Florinda Bolkan e’ la carne del suo tempo.
Tesa, nervosa, disperata.
E’ anche diversa dal suo tempo pero’, perche’ bellissima, raggio di sole nel buio, ombra rinfrescante nel solleone.
C’e’ in lei una disperazione profonda, l’inquietudine manifesta nella tensione dei muscoli, il lampo fulminante che attraversa lo sguardo e ogni movimento narra di notti insonni, di domande senza risposte, di amore non ricambiato.
Si muove ed e’ fluido mercurio che scivola vizioso tra gli interstizi delle mattonelle, tra le note della colonna sonora, tra i desideri dello spettatore.
Florinda Bolkan non ha eta’ perche’ eta’ implica tempo e tempo implica mortalita’ e quando la donna e’ astrazione, dea di tempi antichi, genitrice di terra, acqua, fuoco e vento allora la morte non la tange.
E’ una creatura senza estetica perche’ rifugge la barbarie delle classificazioni, icona di una femminilita’ viva soltanto nell’ipotesi di un mondo passato, transizione tra l’idea e la realta’ di donna, segreto di un desiderio mai svelato e per questo piu’ vero e caldo e intenso.

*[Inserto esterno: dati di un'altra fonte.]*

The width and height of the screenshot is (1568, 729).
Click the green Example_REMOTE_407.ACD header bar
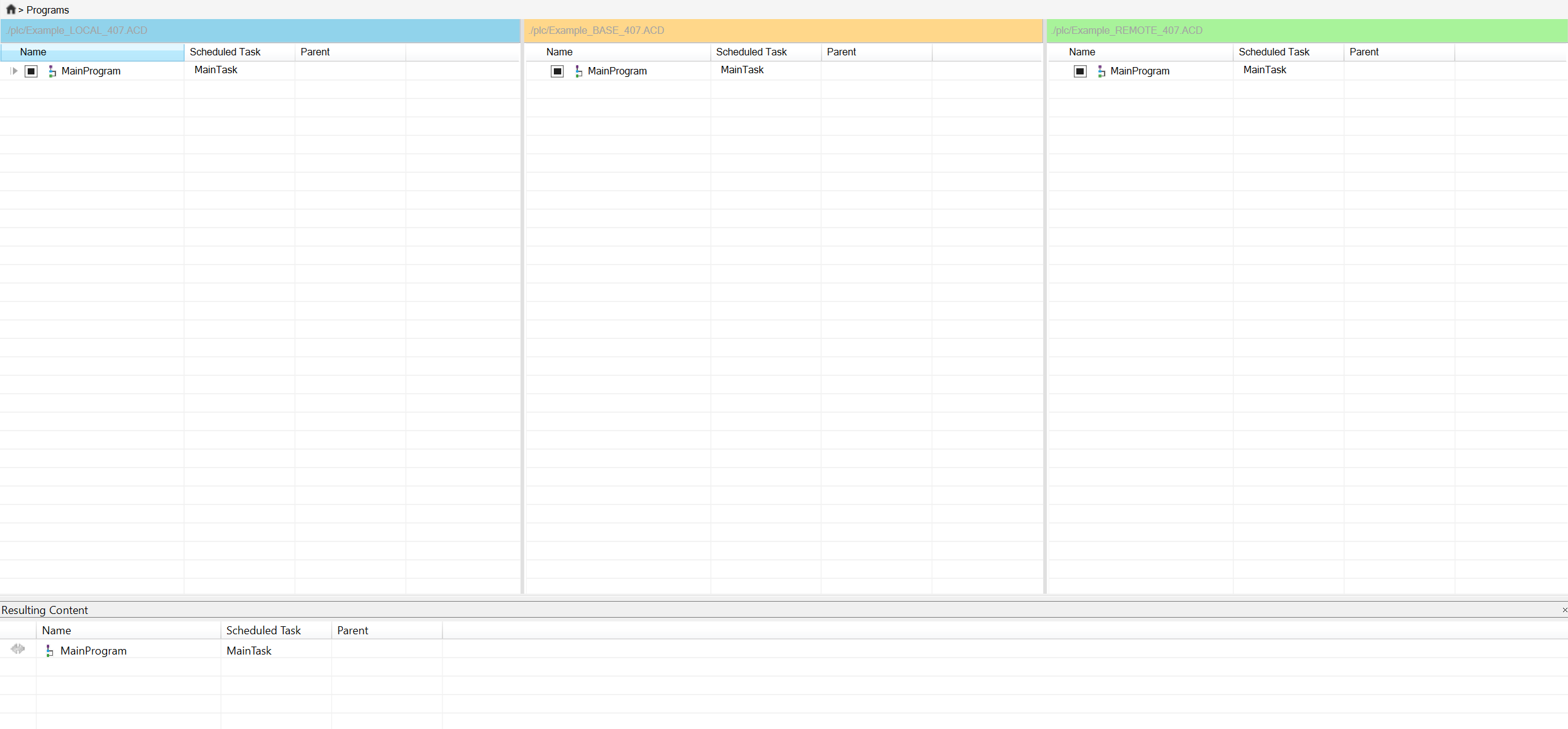point(1305,30)
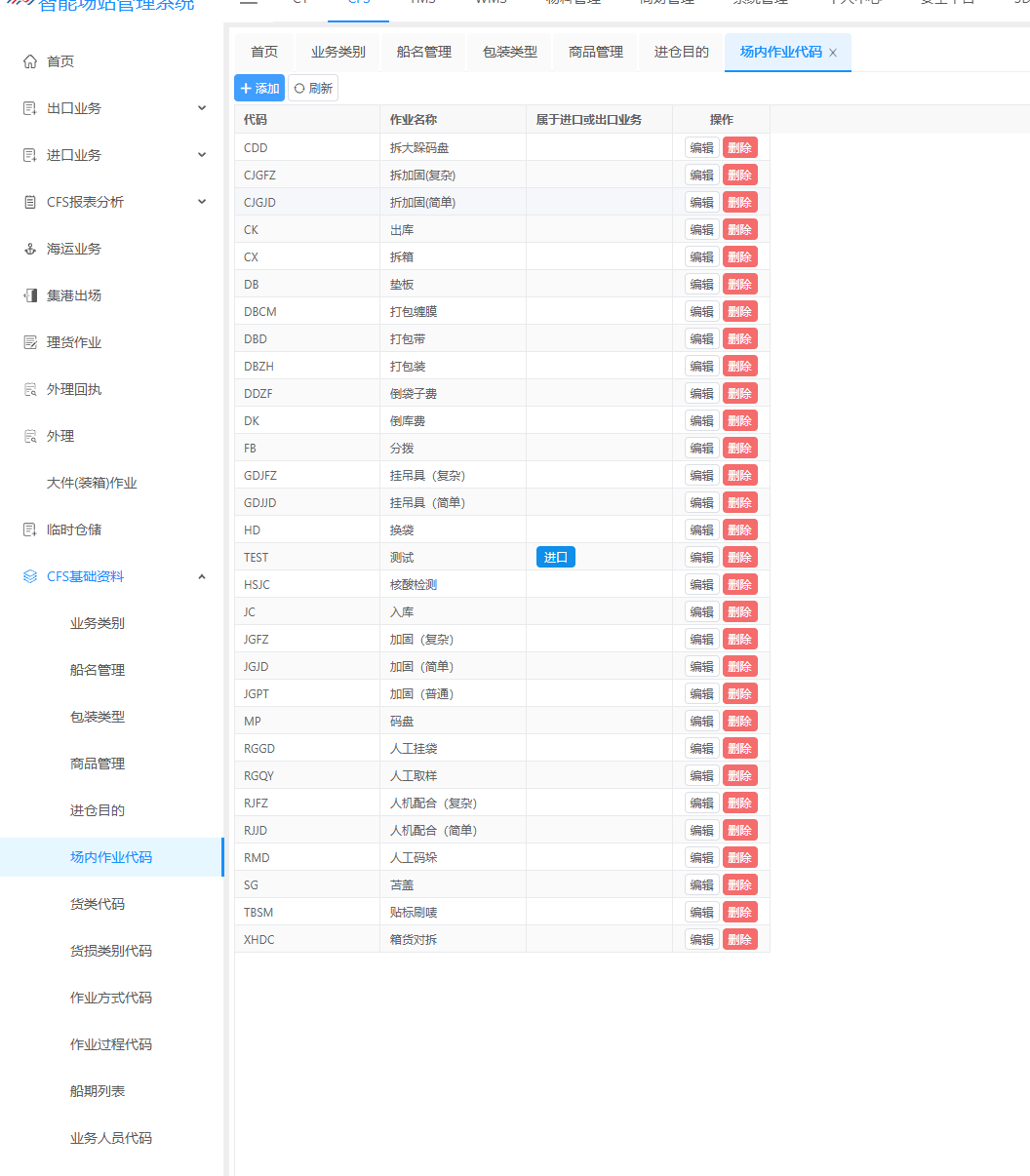Screen dimensions: 1030x1176
Task: Expand the 进口业务 submenu arrow
Action: click(x=202, y=155)
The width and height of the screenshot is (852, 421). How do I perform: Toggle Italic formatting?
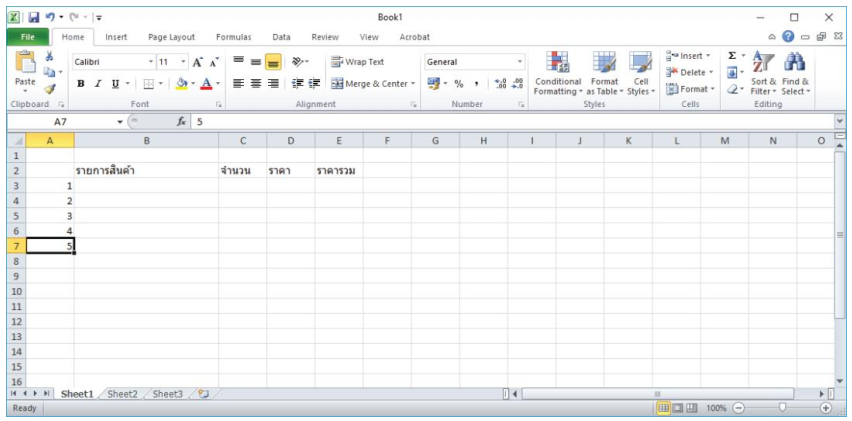point(98,84)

Archetipo, sovente ideale e si’ idealizzato, topos che trascende e attraversa gusti ed epoche, astrazione e non per questo meno reale e meno suadente e se e’ vero come e’ vero che non sto parlando di una donna ma della sua idea, allora le mie parole sono per Florinda Bolkan e’ vero ma ancora piu’ vero per colei che e’ unica, immensa e per sempre.